Para Hohl, o uso indiscriminado destes dispositivos é um problema de saúde pública grave e os farmacêuticos e médicos deveriam ser responsabilizados pelos efeitos colaterais causados aos pacientes.

“Na busca de estética, de desempenho, de melhora de massa muscular, uma questão quase criminosa está a acontecer nesses chamados implantes hormonais manipulados em território nacional”, acrescenta.

Outro ponto destacado pelos especialistas é questão da absorção — que segundo os médicos que colocam o implante, pode demorar de 6 meses a 3 anos para serem totalmente absorvidos pelo corpo.

“Todos os medicamentos passam por um estudo e sabemos o tempo exato que ele age no organismo. Por exemplo, os antibióticos que tem duração de 12 horas. Agora como um implante pode agir de 6 meses a até 3 anos? Não tem como explicar isso”, acrescenta Facio Junior.

Carta aberta à Anvisa

A venda indiscriminada e, segundo os especialistas sem fiscalização, deste tipo de produto no Brasil fez com que sete entidades médicas enviassem uma carta aberta à Anvisa, no mês passado, demonstrando preocupação com a crescente utilização indevida desses implantes.

Segundo as entidades, estes implantes são comercializados exaltando um corpo perfeito e muitas vezes até mesmo dizendo que ajudam a ter uma vida mais saudável, porém não têm nenhum respaldo ético e científico.

O texto é assinado pela Associação Brasileira para Estudo da Obesidade e Síndrome Metabólica (Abeso), Sociedade Brasileira de Endocrinologia e Metabologia (Sbem), Federação Brasileira das Associações de Ginecologia e Obstetrícia (Febrasgo), Sociedade Brasileira de Medicina do Exercício e do Esporte (Sbmee), Sociedade Brasileira de Diabete (SBD), Sociedade Brasileira de Urologia (SBU) e a Sociedade Brasileira de Geriatria e Gerontologia (SBGG).

“Esses produtos não têm indicação médica. Não se pode, na busca de um corpo perfeito, deixar as pessoas colocarem a saúde e a vida em risco. Então, o que se espera é que se proíba a venda e uso destes implantes chamados chip da beleza. Esses compostos não são comercializados para tratamento de doenças. Tudo isso é para a utilização estética”, acrescenta Hohl.

No texto, as sociedades médicas pedem que a Anvisa tome providências com relação à prescrição, comercialização e uso desses implantes hormonais.

A reportagem da BBC entrou em contato com a Anvisa, que informou que adota medidas para mitigar os riscos relativos ao uso de medicamentos e especial situações de abuso que possam representar um risco para a saúde.
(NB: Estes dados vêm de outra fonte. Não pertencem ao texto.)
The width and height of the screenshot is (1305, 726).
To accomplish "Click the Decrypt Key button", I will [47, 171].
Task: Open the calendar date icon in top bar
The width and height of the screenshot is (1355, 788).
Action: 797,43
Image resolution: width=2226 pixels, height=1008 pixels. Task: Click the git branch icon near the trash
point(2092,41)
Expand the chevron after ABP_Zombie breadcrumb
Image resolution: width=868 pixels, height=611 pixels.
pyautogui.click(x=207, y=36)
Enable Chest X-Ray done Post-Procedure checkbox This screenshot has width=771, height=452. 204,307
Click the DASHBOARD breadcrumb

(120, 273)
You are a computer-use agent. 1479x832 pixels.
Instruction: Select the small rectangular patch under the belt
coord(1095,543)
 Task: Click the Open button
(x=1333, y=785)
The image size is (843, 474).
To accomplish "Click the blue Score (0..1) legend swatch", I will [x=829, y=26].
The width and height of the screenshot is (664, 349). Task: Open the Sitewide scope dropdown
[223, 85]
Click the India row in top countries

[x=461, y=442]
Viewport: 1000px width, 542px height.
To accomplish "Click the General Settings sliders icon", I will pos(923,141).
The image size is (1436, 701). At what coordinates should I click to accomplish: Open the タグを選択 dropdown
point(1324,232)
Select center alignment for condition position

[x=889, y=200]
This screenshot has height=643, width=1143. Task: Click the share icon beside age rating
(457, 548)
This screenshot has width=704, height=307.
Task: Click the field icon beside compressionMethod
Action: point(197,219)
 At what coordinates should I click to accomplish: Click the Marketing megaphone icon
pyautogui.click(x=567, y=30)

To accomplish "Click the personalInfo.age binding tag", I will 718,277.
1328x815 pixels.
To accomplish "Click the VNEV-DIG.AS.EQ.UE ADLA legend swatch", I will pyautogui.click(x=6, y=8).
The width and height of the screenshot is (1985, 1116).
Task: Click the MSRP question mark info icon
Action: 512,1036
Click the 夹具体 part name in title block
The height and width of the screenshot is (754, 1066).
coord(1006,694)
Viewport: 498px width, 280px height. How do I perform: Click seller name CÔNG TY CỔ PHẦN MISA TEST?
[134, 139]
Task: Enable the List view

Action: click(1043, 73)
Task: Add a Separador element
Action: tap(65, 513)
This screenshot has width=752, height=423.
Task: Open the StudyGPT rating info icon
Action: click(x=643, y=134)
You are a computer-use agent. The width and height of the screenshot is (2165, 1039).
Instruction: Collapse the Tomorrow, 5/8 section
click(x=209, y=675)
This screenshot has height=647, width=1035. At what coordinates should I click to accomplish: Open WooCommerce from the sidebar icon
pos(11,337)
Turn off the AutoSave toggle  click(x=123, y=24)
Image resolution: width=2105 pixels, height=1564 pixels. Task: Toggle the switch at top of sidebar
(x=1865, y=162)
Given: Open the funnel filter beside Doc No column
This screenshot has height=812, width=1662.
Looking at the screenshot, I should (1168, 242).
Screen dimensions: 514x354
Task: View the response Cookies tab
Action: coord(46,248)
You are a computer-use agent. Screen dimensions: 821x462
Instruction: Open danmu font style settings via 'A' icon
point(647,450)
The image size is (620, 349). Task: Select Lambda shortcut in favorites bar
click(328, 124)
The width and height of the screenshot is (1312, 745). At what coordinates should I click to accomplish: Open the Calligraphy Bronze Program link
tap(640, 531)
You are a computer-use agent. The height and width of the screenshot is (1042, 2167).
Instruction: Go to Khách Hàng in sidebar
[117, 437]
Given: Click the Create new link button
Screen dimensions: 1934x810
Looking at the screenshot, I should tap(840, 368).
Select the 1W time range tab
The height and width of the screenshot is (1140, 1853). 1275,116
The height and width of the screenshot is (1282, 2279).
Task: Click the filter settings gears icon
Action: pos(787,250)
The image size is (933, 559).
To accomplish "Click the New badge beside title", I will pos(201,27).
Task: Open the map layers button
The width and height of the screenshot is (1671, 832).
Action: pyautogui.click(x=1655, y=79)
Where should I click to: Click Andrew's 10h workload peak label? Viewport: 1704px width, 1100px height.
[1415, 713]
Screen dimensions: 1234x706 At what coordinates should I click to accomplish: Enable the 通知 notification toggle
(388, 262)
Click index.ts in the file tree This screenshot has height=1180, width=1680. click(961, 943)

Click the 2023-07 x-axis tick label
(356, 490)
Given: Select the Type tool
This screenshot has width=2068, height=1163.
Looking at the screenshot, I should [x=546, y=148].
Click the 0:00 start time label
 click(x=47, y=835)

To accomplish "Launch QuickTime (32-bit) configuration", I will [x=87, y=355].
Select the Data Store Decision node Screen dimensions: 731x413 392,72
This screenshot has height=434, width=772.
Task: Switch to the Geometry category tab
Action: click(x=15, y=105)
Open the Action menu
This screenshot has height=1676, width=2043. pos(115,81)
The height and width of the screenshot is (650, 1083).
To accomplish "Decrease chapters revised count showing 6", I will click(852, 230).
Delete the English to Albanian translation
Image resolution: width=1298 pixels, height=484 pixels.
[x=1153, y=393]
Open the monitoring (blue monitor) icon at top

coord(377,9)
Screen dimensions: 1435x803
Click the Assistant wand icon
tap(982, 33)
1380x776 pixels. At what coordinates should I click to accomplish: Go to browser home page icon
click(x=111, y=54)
Entre as ações adotadas pela Agência estão a monitorização e inspeção em farmácias de manipulação e a monitorização de anúncios na internet através de uma ferramenta de inteligência artificial (EPINET) a fim de identificar e coibir a comercialização de produtos irregulares.

Com relação ao uso da substância gestrinona nesses dispositivos, o órgão esclareceu que “os especialistas desta Agência avaliaram que inexistem evidências técnicas e científicas que dariam suporte ao uso da gestrinona implantável para fins de emagrecimento, ganho de massa muscular, reposição hormonal, tratamento de sintomas de tensão pré-menstrual, regulação de períodos menstruais, aumento da libido e estéticos.

Até ao momento, o uso de gestrinona em cápsulas gelatinosas duras para tratamento de endometriose (como originalmente foi aprovada pela Anvisa) é o único caso de uso cuja eficácia, segurança e qualidade foram avaliadas e aprovadas, portanto não há restrições de manipulação de gestrinona na forma farmacêutica citada para tratamento de endometriose”, explicou em nota.

Em relação a pedidos específicos contidos na carta citada escrita pelas entidades médicas, a Anvisa explicou que documento ainda está em avaliação técnica e em breve deverá ser respondido às entidades.